After the meeting, Lexus followed Noelle out of the room and headed downstairs towards the common area. While they were walking, Noelle was telling Lexus about the members of the team and their projects, and about Professor Milton.
“How is Professor Milton usually like?” Lexus asked.
“The professor's normally pretty casual as long as you do your work, so don’t worry too much!” She said as they made their way down the stairs.
Stopping dead in her tracks, she turned back to look at Lexus. “You do not want to make her angry though.”
Lexus nodded. “I’ll keep that in mind.”
As they arrived at the common area, a much more familiar space, Noelle made her way straight towards the sofas at the far corner of the room and sat down with a plop. “I’m so glad the sofas aren’t taken! They were empty on my way up to the office, and I prayed so hard during the meeting for them to stay unoccupied,” she said.
The system said in his head, “Wait, she wasn’t even listening?”
Amused, Lexus let out a light laugh and sat down on the sofa opposite to the one Noelle was sitting on.
Lexus looked around the common area. He could see only three groups of people in the room, with one group sitting in the opposite corner while the other two groups were clustered more towards the middle. They all sat on wooden chairs, with multiple laptops resting on each table.
Lexus himself wasn’t one to choose the sofas - he often did his work on pen and paper, and it would be awfully inconvenient without a table to work on. On this occasion though, he didn’t really mind.

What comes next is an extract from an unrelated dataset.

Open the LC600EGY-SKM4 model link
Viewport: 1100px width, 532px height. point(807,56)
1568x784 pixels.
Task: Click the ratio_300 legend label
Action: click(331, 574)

It wouldn’t be so bad to occasionally chat with friends on the sofa. Or maybe even do a weekend programming project with the computer science guys, with snacks and all. I’ll have to talk to Arthur about that.
Noelle's voice interrupted his train of thought. “So, how did you find the meeting?”
Lexus replied, “It was interesting! There was a lot I didn’t understand though. What did you mean by transformer and LSTM hybrids?”
Noelle tilted her head in confusion. “Transformer LSTM hybrids? Oh- you mean my idea about using transformer encoders and LSTM decoders for our project?”
Lexus nodded. “Yeah, I think that was it. It feels like I understand what each word means individually, but I have no idea what you mean when you put them together.”
Noelle chuckled. “Hahaha, that’s a pretty funny way to put it! To be honest, I’m surprised that you’ve even heard of concepts like encoding and decoding. Have you come across them before?”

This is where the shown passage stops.